Like I said, though, I am wary of the happiness. I have been lulled into complacency by the first week of school before, then the second week comes up and is all, SMACK! BLAM! Sucker! And I start crying.

But so far, I feel steady and calm. I have reasonable expectations of myself. I’m writing some, playing lots, and celebrating the successes in each day. I’m drinking my apple juice.

And I really feel like this year the back-to-school blues might not come.



Thai carrot and sweet potato soup
Chocolate pudding cake

*For the record, I always invite them to join me, but the only one they say yes to is pinball, and usually I’m playing it so they can’t right now.

The Un-fair

It’s the first day of school, but instead of writing a weepy, sentimental post I’m going to write about summer and deal with the weeping another day.

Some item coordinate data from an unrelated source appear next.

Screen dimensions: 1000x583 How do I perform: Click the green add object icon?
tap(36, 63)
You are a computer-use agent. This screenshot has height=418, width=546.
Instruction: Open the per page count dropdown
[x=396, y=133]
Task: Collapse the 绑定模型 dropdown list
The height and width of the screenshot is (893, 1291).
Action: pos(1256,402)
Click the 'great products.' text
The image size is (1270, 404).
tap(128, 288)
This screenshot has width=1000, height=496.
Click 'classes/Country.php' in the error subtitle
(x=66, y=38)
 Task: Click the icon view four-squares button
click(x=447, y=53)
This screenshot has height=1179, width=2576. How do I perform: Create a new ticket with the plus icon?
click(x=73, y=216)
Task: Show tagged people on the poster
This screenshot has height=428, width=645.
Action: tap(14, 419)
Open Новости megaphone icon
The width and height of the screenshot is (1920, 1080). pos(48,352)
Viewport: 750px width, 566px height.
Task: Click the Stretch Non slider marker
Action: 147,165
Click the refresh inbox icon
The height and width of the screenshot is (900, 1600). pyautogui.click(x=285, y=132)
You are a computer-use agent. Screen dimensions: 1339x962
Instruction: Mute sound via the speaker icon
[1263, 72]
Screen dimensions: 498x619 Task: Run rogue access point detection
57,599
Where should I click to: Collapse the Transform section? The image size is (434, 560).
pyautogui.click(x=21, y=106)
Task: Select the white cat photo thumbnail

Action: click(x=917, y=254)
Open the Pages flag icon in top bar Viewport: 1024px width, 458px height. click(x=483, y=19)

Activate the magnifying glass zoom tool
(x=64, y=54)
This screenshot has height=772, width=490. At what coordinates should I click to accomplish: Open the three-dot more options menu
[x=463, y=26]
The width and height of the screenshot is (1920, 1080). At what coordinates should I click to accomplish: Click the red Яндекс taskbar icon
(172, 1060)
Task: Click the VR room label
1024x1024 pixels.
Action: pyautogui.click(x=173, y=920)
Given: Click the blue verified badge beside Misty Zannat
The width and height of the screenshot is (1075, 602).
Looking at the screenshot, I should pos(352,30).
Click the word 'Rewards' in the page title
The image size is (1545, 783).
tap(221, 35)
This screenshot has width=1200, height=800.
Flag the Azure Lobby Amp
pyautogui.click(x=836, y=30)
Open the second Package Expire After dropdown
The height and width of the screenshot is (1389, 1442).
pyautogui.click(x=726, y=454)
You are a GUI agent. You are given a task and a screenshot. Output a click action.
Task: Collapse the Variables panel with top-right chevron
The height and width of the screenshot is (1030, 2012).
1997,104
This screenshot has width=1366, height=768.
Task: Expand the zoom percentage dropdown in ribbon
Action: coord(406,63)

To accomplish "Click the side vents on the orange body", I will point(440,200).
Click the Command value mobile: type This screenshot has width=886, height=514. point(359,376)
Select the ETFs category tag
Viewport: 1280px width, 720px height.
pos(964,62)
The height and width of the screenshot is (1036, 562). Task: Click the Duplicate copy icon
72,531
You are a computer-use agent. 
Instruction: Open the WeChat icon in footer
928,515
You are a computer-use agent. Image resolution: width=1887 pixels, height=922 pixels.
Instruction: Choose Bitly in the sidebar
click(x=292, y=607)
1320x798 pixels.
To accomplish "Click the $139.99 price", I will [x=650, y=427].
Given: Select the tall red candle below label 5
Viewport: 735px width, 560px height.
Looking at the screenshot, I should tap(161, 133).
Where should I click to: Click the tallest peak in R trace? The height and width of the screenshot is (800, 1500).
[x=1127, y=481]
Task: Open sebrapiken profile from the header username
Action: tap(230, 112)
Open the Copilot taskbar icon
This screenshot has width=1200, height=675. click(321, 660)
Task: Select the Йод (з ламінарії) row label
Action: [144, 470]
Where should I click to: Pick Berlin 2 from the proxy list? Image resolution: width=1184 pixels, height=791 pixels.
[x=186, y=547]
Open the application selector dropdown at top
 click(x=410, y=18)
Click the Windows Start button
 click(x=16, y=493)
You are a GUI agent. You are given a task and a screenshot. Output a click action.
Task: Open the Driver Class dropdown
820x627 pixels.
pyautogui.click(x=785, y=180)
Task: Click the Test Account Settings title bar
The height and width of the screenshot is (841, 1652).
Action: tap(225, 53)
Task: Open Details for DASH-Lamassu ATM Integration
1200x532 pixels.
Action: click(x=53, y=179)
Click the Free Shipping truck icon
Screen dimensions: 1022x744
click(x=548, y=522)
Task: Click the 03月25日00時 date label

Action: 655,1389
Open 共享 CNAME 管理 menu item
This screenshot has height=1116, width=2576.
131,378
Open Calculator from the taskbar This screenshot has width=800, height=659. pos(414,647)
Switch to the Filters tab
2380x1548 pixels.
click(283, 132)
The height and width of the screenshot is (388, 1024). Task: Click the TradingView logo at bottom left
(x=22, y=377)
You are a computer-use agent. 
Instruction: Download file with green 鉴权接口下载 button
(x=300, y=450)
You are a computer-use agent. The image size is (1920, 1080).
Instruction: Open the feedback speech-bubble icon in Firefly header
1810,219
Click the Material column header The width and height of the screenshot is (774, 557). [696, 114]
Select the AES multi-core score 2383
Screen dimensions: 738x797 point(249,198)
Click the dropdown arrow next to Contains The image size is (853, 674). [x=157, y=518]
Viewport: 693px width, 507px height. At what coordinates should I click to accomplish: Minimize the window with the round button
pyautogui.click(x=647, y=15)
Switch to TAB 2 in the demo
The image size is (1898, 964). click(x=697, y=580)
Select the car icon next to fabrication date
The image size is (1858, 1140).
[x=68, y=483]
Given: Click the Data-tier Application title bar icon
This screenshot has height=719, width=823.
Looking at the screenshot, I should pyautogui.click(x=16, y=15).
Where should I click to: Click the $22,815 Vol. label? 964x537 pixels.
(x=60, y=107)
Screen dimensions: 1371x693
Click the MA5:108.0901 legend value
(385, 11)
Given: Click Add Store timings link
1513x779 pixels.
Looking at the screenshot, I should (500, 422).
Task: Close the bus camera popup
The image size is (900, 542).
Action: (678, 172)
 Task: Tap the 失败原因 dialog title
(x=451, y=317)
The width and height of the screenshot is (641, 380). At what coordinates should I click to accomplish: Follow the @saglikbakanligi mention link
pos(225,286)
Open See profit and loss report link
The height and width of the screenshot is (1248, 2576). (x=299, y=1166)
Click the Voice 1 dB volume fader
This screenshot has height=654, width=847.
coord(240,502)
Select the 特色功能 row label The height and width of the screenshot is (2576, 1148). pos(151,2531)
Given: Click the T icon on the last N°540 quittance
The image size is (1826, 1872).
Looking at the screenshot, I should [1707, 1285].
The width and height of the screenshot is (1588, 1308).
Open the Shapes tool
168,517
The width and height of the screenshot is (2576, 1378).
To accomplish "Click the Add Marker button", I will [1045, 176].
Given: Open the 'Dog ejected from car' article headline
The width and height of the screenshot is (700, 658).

Today’s topic: the state fair.

Actually, this one might make me weepy after all. It wasn’t really a fair, it was more of an un-fair this year, as it was empty of displays, there were no “how to care for your cavie” posters with adorable misspellings, and we didn’t see a single person wearing a Razor Ramon shirt.*

You think I’m exaggerating?


Check out this best-in-show farm display.


And the prices! They were insane! My sister bought a hot dog and bottled water for $19. This fish cone and ice cream cost $13—and it wasn’t even real fish!


Normally the fair is like Summer Christmas for me—I wake up shouting, “It’s Fair Day!” I skip instead of walking all day, I hug everyone, and I go to sleep smiling because I got everything I wanted. This year it was more like Day After Summer Christmas. It felt like the curtain for the play had gone down, the actors had left, someone was sweeping the stage, and that’s when we all showed up. “Hiiiii!”

Of course, it wasn’t all bad. I still drank my purple cow. I still ate my scones. I still watched the kids blow $20 in twenty seconds on the games.


And at least there weren’t any toddlers to hog the kiddie tractors.


Plus, there was enough room to hula hoop.


I didn’t mind when Covid closed restaurants and the mall. I didn’t mind when Covid shut down schools for 18 months. I didn’t even mind when Covid canceled real Christmas. But the fair?

Now it’s getting personal.

Pita pizzas
Parmesan broccoli
Gingerbread cake

*Of course, that’s because Kevin didn’t come with us this year.